Records to use >>
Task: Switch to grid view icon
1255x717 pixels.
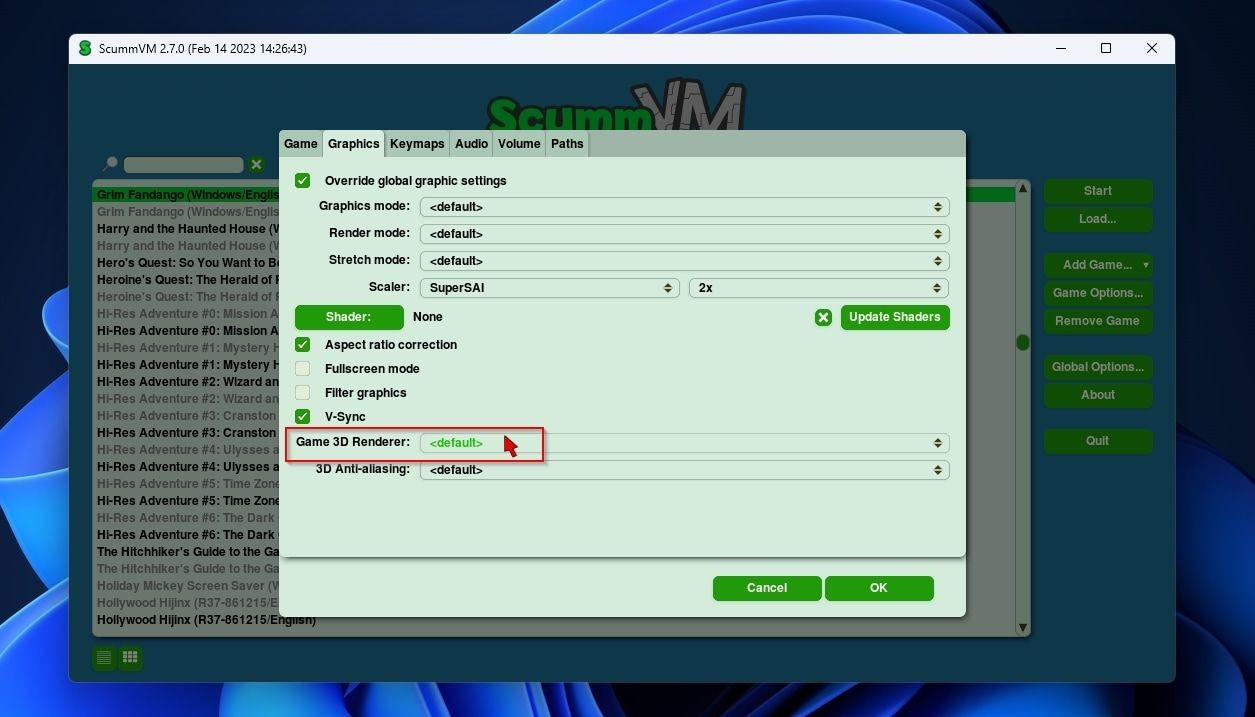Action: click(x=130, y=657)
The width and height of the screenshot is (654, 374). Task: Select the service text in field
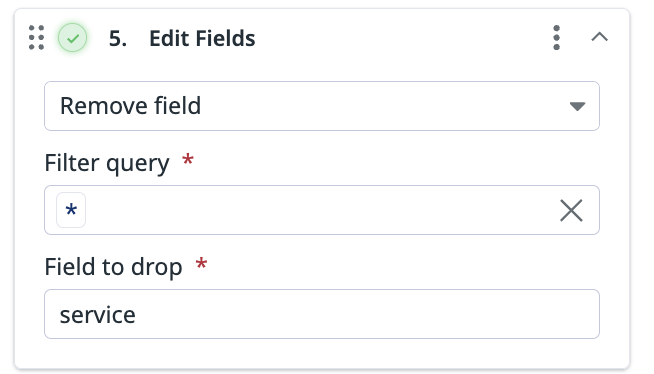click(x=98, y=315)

* * *

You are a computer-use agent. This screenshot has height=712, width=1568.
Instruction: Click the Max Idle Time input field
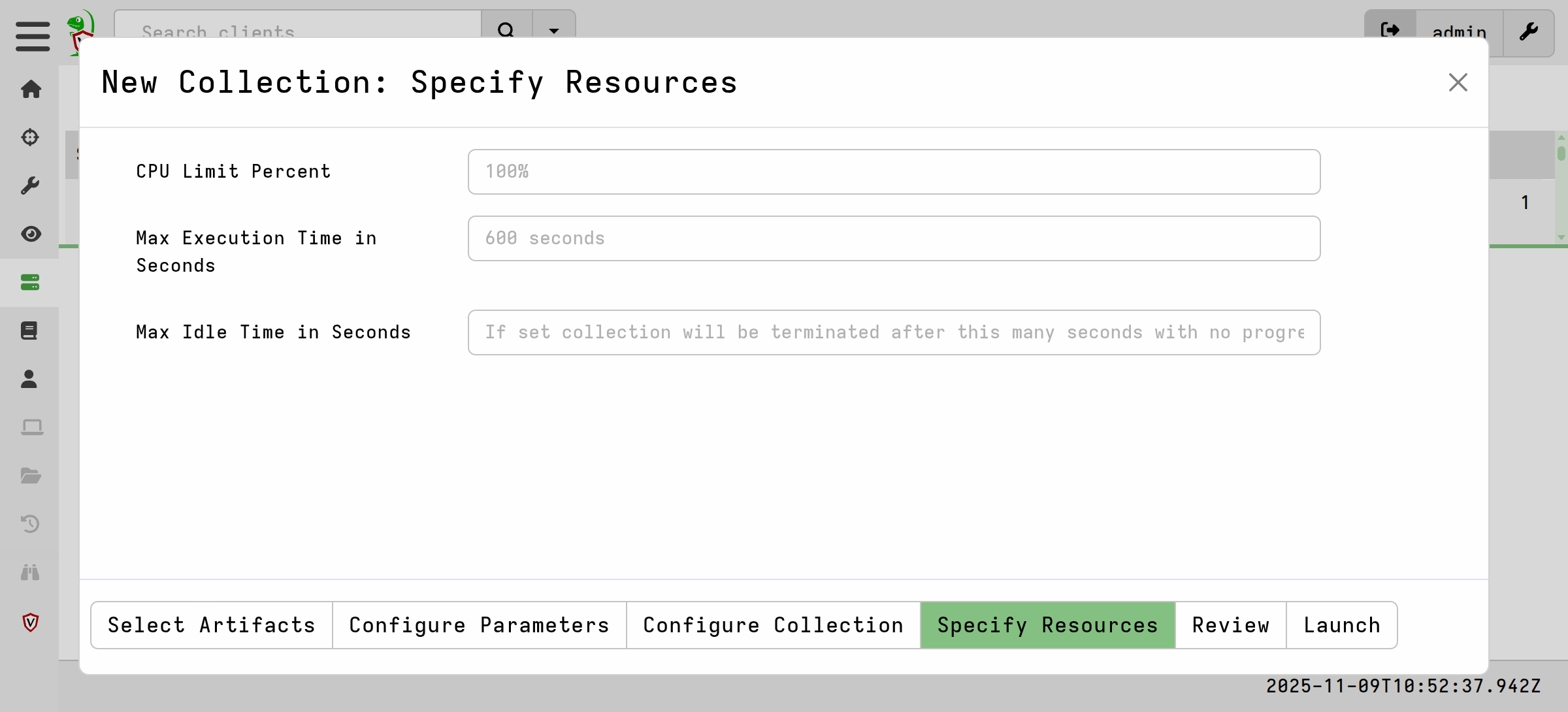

---

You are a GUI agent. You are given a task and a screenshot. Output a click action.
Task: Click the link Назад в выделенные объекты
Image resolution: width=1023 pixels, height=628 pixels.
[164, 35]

Task directions >>
Work out how many lines of the listing above include "agent". Answer with the number and nothing more.

Written answer >>
2